Padahal jelas banget itu gelas jatuh gara-gara dia naruhnya kepinggir banget.
Tapi, dibandingkan ingin menjelaskan fakta logis mengenai penyebab jatuhnya gelas itu, Ryan sih memilih untuk semakin menakutinya.
"Kamu sih. Dikira setán nggak bisa dengar omongan kita di dalam hati?"
Tangan Vanessa mencengkeram Ryan. Wajahnya menengadah pada Ryan. "Dia bisa denger ya?"
"Ya iyalah." Mata Ryan membesar. "Jangankan omongan kita, pikiran kita pun dia bisa tau. Makanya---"
"Kruuuk!"
Aduh.
Seketika saja ucapan cowok itu terputus. Ryan memejamkan matanya. Meringis.
Kok aku nggak keren banget sih? Cakep-cakep perutnya bunyi mulu dari tadi.
Vanessa menurunkan pandangannya. Melihat perut Ryan yang ia peluk. Ia bertanya pelan.
"Kamu lapar?"
Bola mata Ryan berputar ketika ia membuka matanya. "Udah dua kali bunyi ini perut aku dan kamu masih pake acara nanya aku lapar atau nggak? Wah. Ckckckck."
Kepala cowok itu geleng-geleng. Kedua tangannya menahan pundak Vanessa. Menciptakan sedikit jarak agar gadis itu bisa mengangkat wajah dan menatap matanya.
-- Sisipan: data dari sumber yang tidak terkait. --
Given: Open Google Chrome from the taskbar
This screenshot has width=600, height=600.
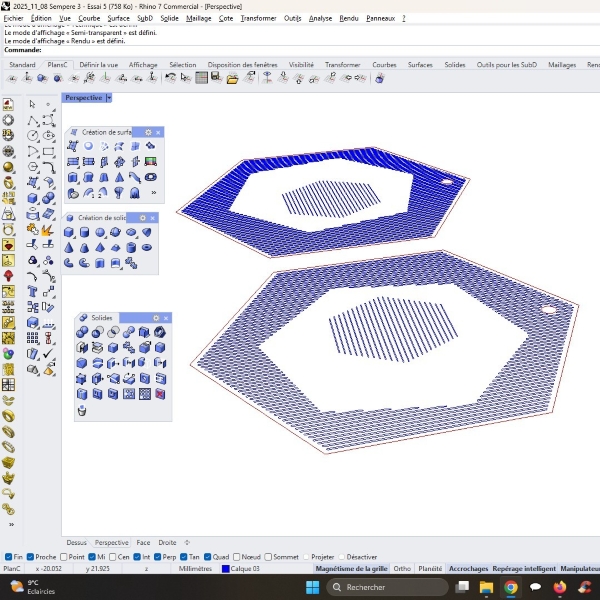Looking at the screenshot, I should tap(510, 587).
"Kamu mungkin nggak tau, but lemme tell you something ya, Sa."
"What's that?"
Ryan menampakkan raut wajah yang benar-benar serius ketika berkata. "Negosiasi sama makhluk halus itu benar-benar nguras tenaga. Soalnya bukan apa, Sa, tapi itu komunikasi dua makhluk yang berbeda dengan dua alam yang berbeda juga. Makanya aku sampe kelaparan kayak gini. Semua tenaga aku habis terkuras buat ngomong sama itu setán tadi."
Vanessa terdiam.
Melihat itu, Ryan segera melepaskan diri dari pelukan Vanessa. Semula ia ingin keluar dari dapur, tapi ia teringat dengan gelas yang jatuh tadi. Maka dengan cepat ia meraih sapu dan membersihkan pecahan gelas yang berhamburan di lantai.
"Jangan ke sini dulu. Biar aku bersihkan dulu pecahan kacanya."
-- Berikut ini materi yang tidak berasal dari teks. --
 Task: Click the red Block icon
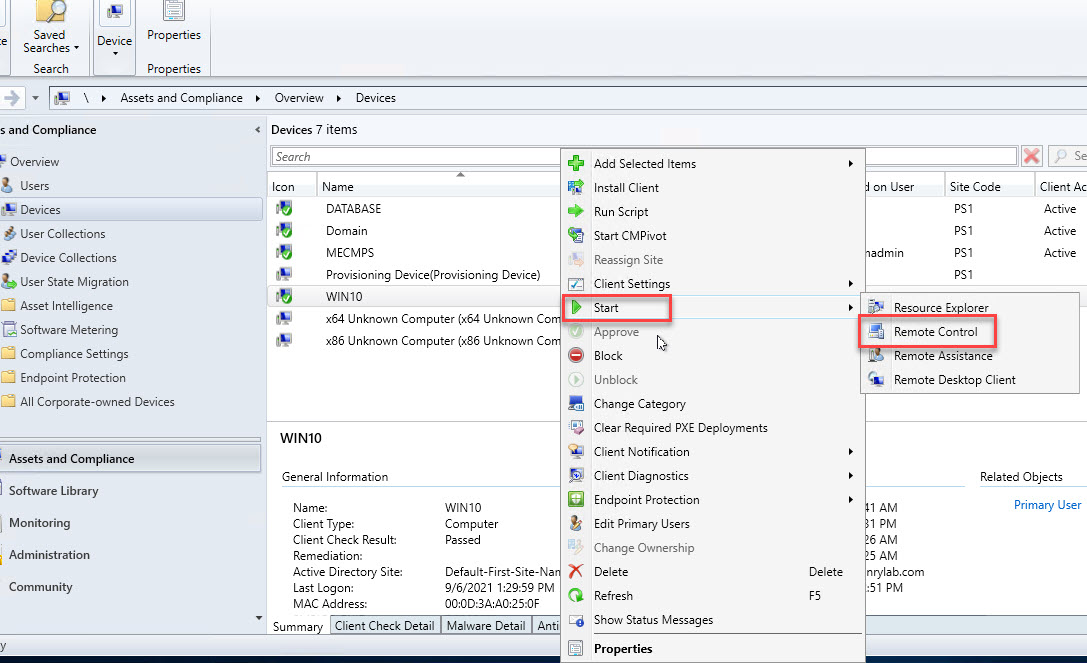575,356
Vanessa diam saja selagi matanya melihat Ryan yang tampak cekatan membersihkan beling tersebut. Lalu membuangnya ke tempat sampah.
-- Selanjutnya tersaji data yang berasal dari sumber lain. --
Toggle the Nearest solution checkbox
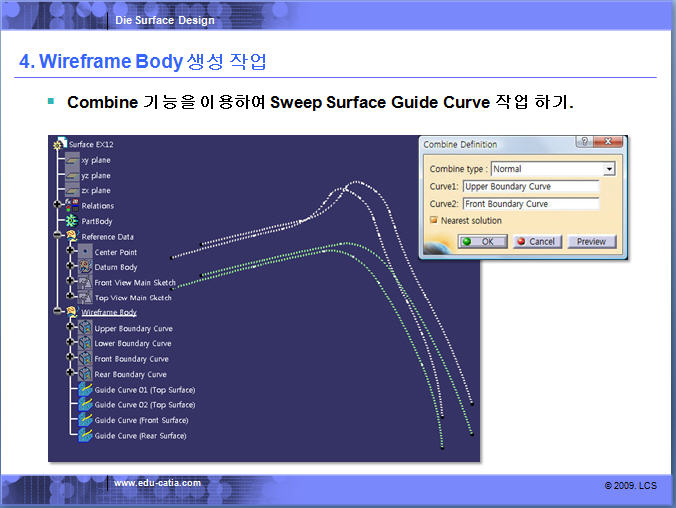The image size is (676, 508). pos(433,221)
Setelahnya Ryan membilas tangannya dengan cepat di wastafel sebelum ia benar-benar melangkah meninggalkan dapur itu. Sementara ia beranjak, di dalam hati cowok itu tau dengan pasti, Vanessa pasti akan mengekori dirinya.
Dan benar saja.
Gadis itu seraya berlari-lari kecil menyusul Ryan yang melangkah dengan langkah yang lebar-lebar. Ya bukannya apa. Kan Ryan memang tinggi. Wajar sekali kalau langkah kakinya lebar.
"Kamu mau ke mana, Yan?"
Ryan menahan tangannya di daun pintu kamarnya. Belum membuka pintu itu. Ia menoleh.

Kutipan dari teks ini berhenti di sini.